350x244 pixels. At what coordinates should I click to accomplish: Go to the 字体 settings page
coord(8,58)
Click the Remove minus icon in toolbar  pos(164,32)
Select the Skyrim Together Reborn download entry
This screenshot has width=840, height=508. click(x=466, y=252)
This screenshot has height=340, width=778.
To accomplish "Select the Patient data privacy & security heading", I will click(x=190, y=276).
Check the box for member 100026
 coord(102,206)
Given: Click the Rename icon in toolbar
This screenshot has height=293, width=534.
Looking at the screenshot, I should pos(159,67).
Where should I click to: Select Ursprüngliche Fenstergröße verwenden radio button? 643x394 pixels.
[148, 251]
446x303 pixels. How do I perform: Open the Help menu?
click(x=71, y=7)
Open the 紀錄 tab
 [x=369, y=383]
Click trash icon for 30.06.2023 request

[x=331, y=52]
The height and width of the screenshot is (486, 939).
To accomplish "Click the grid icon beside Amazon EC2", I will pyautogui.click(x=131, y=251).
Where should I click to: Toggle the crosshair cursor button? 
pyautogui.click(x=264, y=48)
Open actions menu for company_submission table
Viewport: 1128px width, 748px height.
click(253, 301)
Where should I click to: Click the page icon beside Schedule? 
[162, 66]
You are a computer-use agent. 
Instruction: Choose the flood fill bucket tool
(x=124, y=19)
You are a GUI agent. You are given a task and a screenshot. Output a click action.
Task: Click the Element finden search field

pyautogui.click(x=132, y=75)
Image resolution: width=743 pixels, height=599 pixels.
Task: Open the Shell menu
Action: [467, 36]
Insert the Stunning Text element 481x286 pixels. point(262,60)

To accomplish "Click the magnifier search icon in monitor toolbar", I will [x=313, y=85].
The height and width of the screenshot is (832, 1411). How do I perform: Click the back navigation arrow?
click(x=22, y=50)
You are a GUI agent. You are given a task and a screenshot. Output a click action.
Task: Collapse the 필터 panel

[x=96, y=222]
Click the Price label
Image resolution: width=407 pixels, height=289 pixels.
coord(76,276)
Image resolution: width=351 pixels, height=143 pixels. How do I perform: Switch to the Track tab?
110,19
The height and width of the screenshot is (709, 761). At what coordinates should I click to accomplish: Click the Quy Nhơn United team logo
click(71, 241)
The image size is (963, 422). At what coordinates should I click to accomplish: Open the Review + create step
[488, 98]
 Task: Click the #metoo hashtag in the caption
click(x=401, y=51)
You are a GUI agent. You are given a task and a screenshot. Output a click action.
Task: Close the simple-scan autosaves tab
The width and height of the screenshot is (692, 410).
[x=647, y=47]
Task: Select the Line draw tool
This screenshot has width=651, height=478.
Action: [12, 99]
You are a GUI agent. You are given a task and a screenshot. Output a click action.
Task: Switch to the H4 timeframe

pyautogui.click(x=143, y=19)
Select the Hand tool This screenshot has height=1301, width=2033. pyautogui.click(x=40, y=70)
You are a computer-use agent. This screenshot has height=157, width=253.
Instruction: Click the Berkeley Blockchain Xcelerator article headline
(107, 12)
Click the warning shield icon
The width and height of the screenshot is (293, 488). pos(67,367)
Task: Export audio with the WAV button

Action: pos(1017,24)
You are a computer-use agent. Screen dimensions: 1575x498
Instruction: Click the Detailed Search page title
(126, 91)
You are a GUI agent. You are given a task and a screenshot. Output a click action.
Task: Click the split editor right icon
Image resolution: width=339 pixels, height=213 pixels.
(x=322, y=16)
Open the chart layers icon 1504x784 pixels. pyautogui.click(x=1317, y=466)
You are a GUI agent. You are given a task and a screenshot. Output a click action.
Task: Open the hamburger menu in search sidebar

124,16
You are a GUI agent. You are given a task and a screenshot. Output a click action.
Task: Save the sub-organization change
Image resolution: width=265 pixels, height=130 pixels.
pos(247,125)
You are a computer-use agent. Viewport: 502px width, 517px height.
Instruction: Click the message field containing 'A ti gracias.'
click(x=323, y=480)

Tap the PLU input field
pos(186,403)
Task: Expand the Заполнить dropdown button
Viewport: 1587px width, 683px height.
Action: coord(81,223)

------------------------------------------------------------

• **Task**
Repeat exactly the lines from the first line of the records above through the line containing "This screenshot has height=340, width=778.", both included, and nothing else.

• **Solution for this problem**
350x244 pixels. At what coordinates should I click to accomplish: Go to the 字体 settings page
coord(8,58)
Click the Remove minus icon in toolbar  pos(164,32)
Select the Skyrim Together Reborn download entry
This screenshot has width=840, height=508. click(x=466, y=252)
This screenshot has height=340, width=778.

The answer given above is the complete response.